Radość zniknięcia

12 3 1
                                    

Tom wyszedł z domu bez słowa. Nikomu nie powiedział dokąd zmierza. Mimo tego, że na dworze było zimno, chłopak ubrał tylko zwykłe trampki. Nie brał kurtki, ani choćby bluzy. Koszulka z krótkim rękawem mu wystarczała, nie czuł chłodu.

Wraz z jego starszym bratem byli tuż po przeprowadzce, więc młody chłopak nie znał jeszcze tego miasta. Ale nie zamierzał poznawać. Tutaj nawet sklep o znajomej nazwie wydawał się być przerażający niczym nawiedzony dom z horroru.

Szedł przed siebie. Sam nie wiedział gdzie. Mijał ciche, białe domy na przedmieściach. Wszystkie budynki były takie same. Wyglądały na świeżo zbudowane, lub pomalowane, jednakże było w nich coś starego i tajemniczego. Ale Tom również i tego nie chciał poznawać.

Z czasem miasteczko zostało daleko za nastolatkiem. Zaczęło kropić. Chłopak wydawał się właśnie na to czekać. Przystanął. Schował dłonie w kieszeniach od swoich szarych dresów. Głowę skierował ku górze i lekko się uśmiechnął. Zimne, coraz to większe krople opadły na jego twarz.

Cichy deszcz przerodził się w wielką, głośną ulewę. Jedyne co było słychać to piosenka, którą grały krople spadające na ziemię, drzewa lub na Toma.

Nastolatek spuścił głowę i otarł ręką oczy. Płakał razem z chmurami. Ani on, ani nikt inny nie wiedział dlaczego. Nie wiedział też czy płacze że szczęścia, czy że smutku. Z każdą kolejną łzą, która opadła na ziemię wraz z deszczem, czuł coraz większą ulgę. Zawsze myślał, że jest szczęśliwy i odprężony, ale to właśnie w tej chwili na prawdę to czuł.

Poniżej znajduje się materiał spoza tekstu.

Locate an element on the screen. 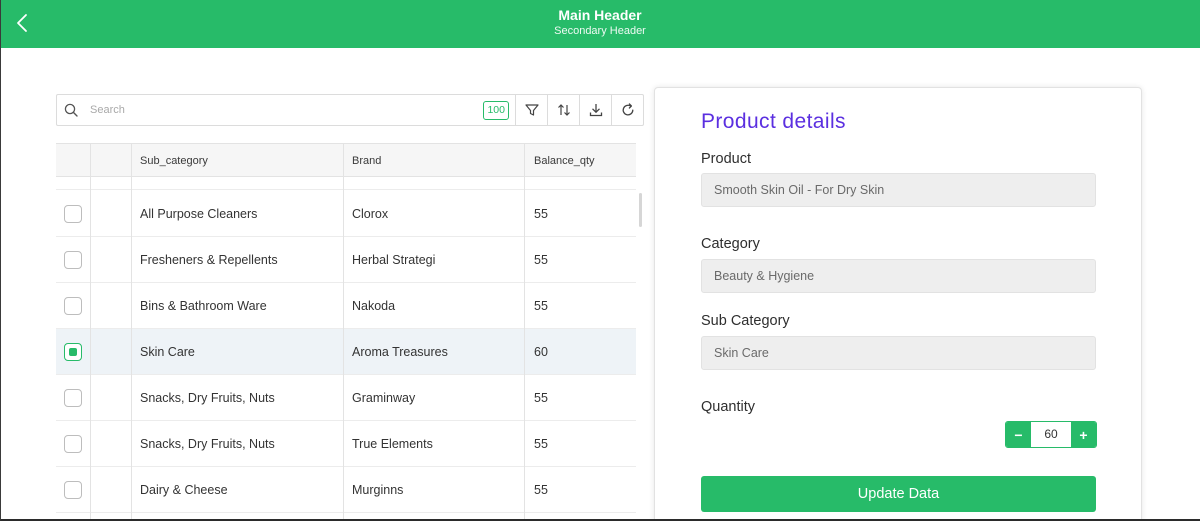  grid-scrollbar is located at coordinates (640, 210).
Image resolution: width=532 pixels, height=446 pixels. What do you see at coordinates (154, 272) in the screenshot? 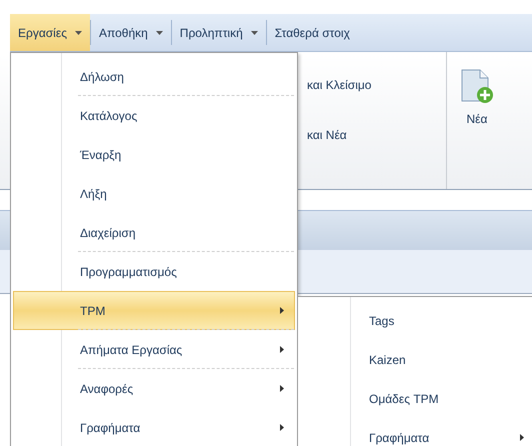
I see `menu-item: Προγραμματισμός` at bounding box center [154, 272].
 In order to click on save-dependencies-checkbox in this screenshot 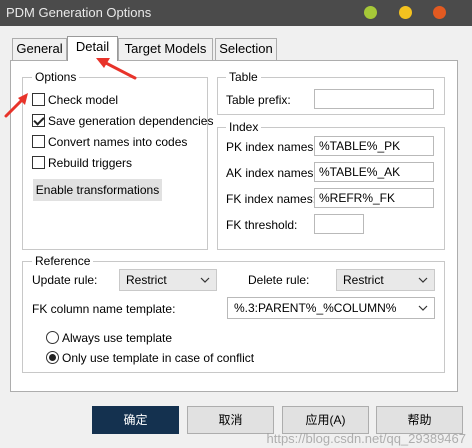, I will do `click(38, 120)`.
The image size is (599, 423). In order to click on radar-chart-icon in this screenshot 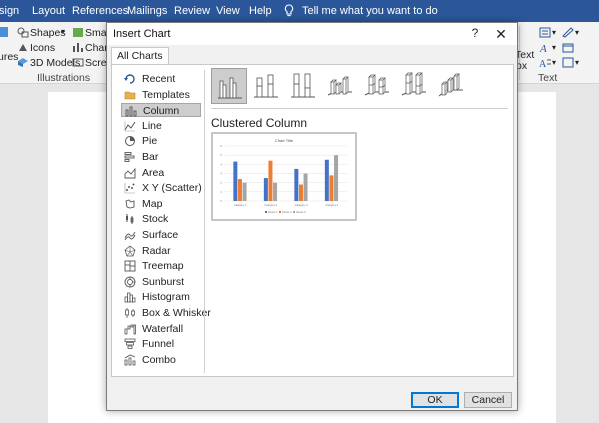, I will do `click(130, 250)`.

Deszcz ustał, lecz chłopak dalej płakał. Chciał przestać. Próbował. Nie mógł.

Jego ciało stało się przezroczyste, ale Tom tego nie zauważał, lub nie chciał zauważyć. Stawał się lżejszy i lżejszy. Czuł jakby się unosił. I rzeczywiście tak było. Pod sobą zobaczył tylko ciało nastolatka niezwykle podobnego do niego samego. Nie przejął się tym. Leciał wyżej i wyżej, aż zniknął.

Nie wiadomo gdzie się podział. Prawdopodobnie on sam też tego nie wie. Ale raczej go to nie interesowało. Teraz wystarczy mu świadomość prawdziwego szczęścia.